My kid has finally cussed in school.
At least it was the GD word and not the f-word.
Which, you know, being as she is my kid....
It was also Latin class, and not some more dangerous class, so she didn't get in serious trouble.
While we're here, I will share a little story about my kid I ran across in my journal, while hunting for some information I needed (we are signing up for a new insurance plan [THANKS, OBAMA!] and I needed the exact date I started working at the university, which, you know, who remembers that?).
This is from when the kid was tiny, about three and a half or maybe four. We had just moved to the Fort, and I was not yet actually working at the university -- it's about six weeks before I started -- so I had lots of time to hang with her, taking walks and such:
The kid and I walked down to cemetery the other night, so I could read headstones, one of my favorite hobbies.
She had many questions (not the least of which was probably why have you brought me here?), wanting to know if people were still dead here, if they had turned to fossils or whether they might be rotting, and whether Grandpa Marvin was buried here.
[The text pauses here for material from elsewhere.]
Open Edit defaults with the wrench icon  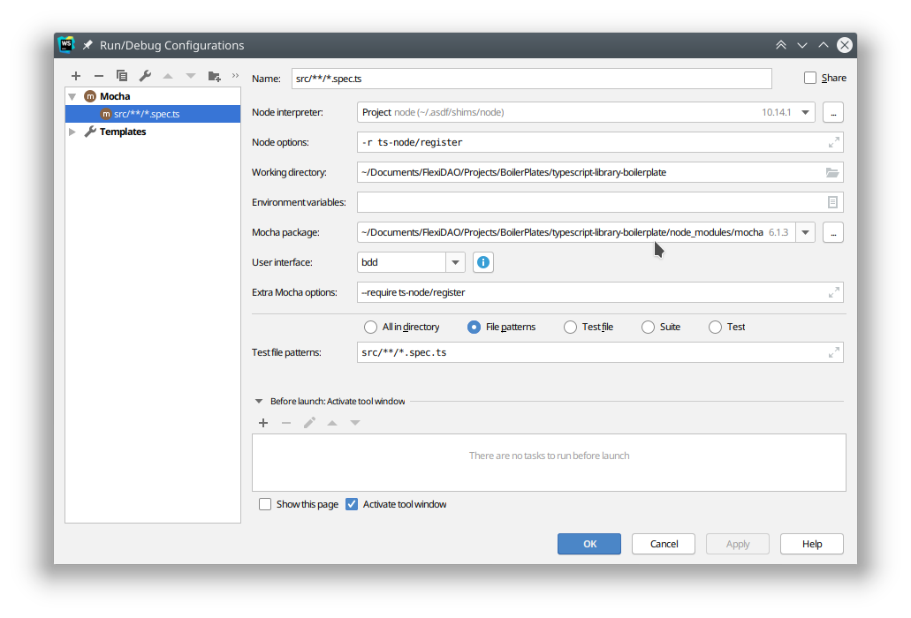coord(145,76)
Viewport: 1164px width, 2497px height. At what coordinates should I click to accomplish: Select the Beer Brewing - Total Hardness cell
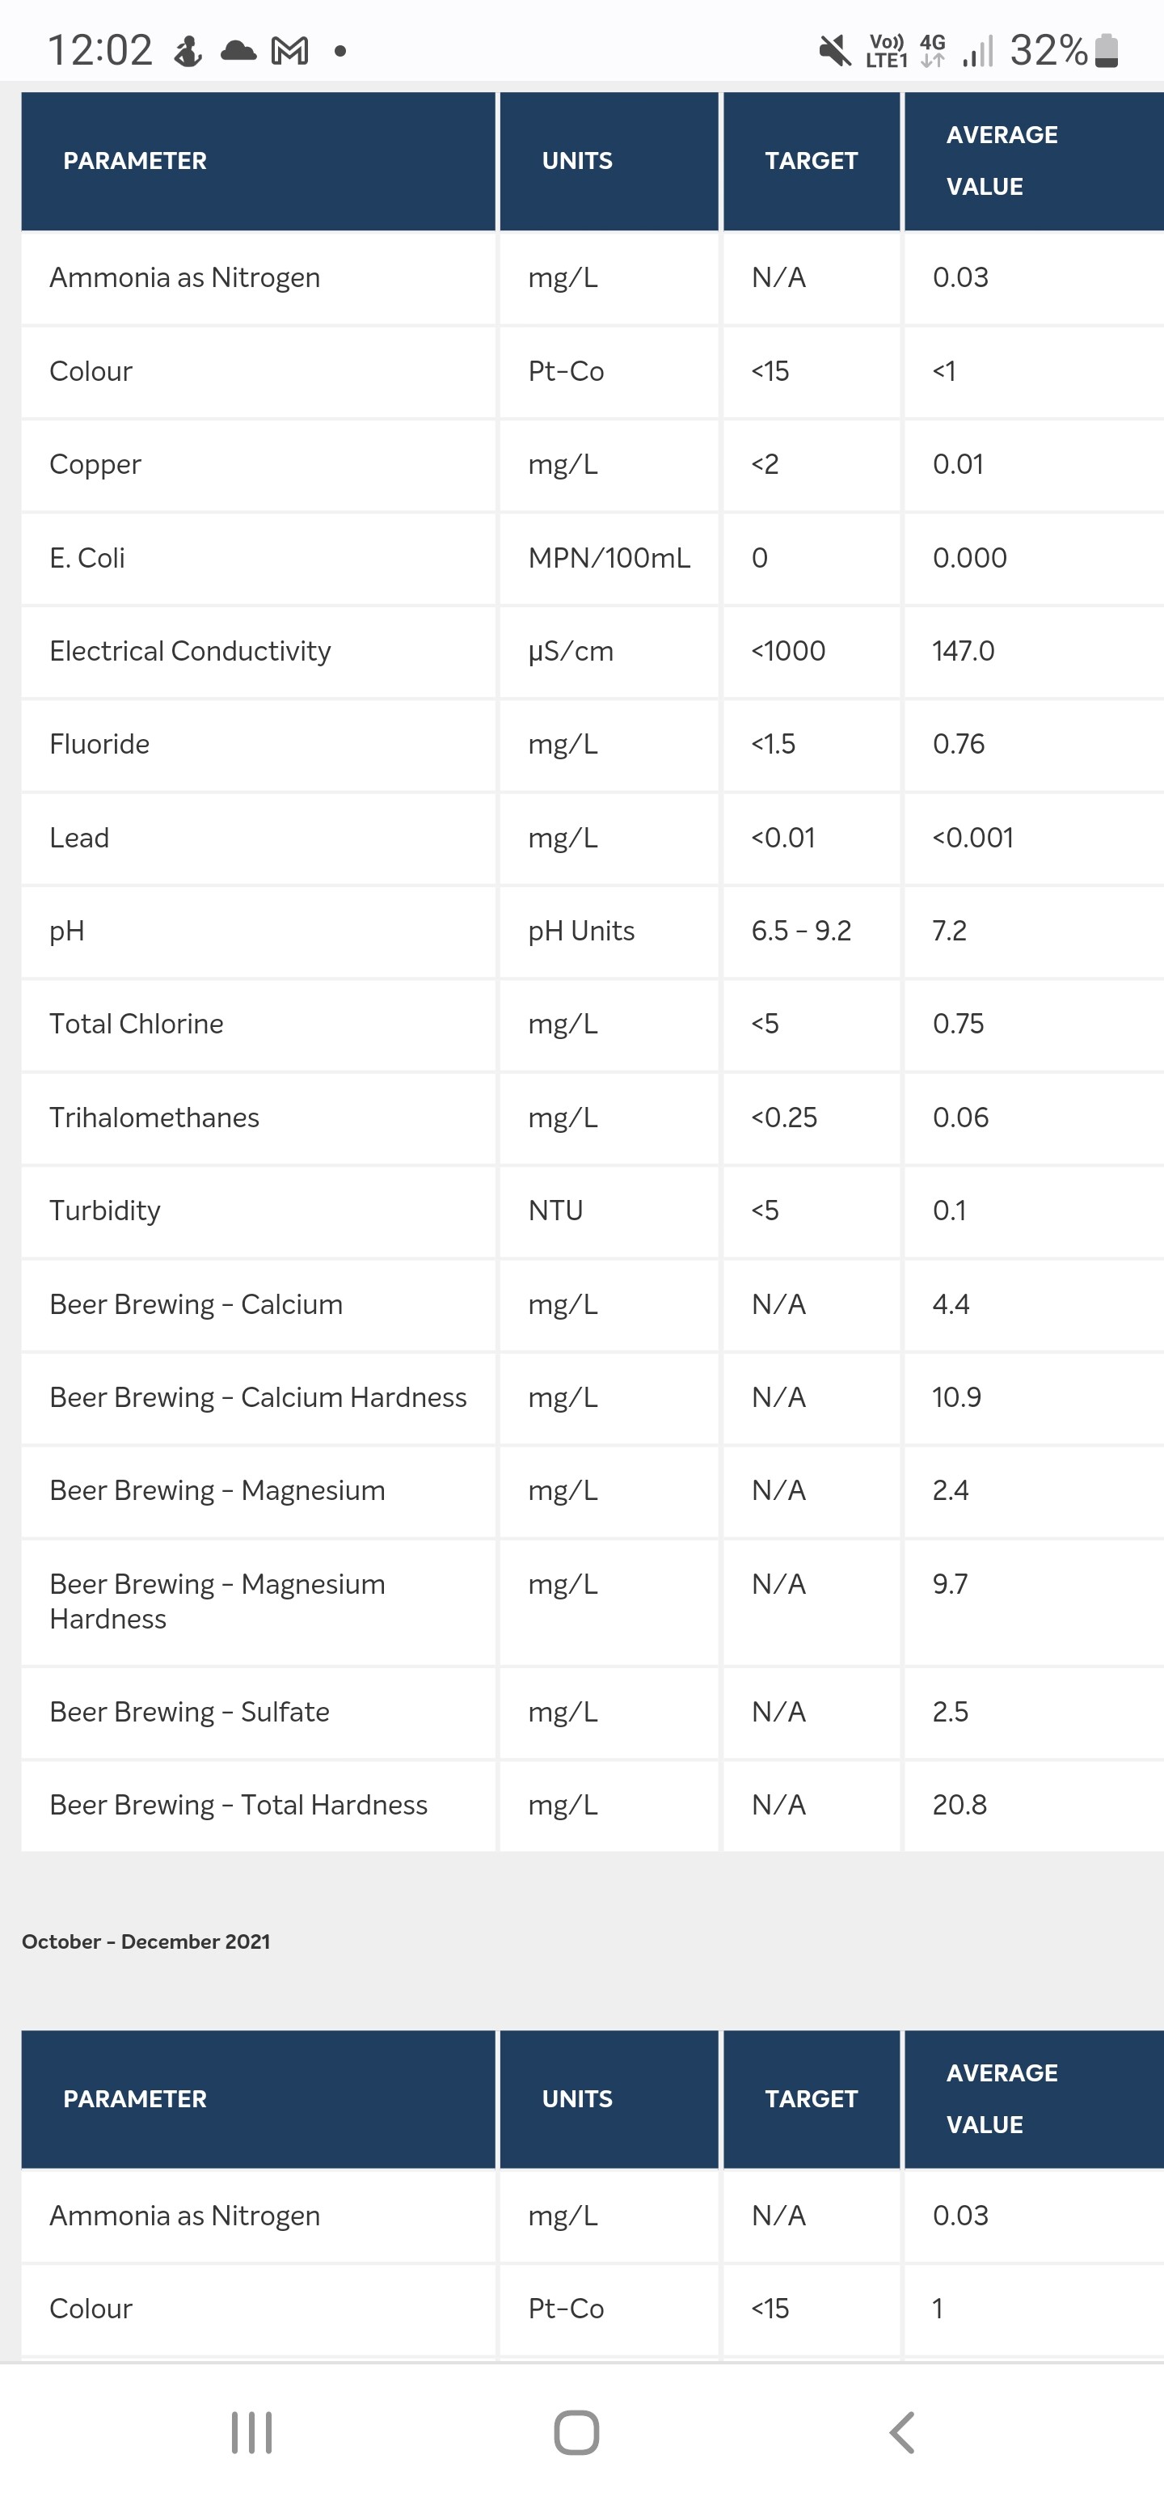259,1805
She also wanted to know what would happen if I died.
“We would bury you here,” she said, “and then draw some words in stone and put it by your grave, and Daddy and I would come to visit, and Daddy would say, there’s my wife.”
“And how would you feel?” I asked.
“I would be very sad. You shouldn’t die.”
“I’ll do my best.”
“You should live forever, like me.”
“Okay.”
“Promise.”
“I’ll live as long as I can,” I told her, which was what Charlotte said to Wilbur, so it satisfied her.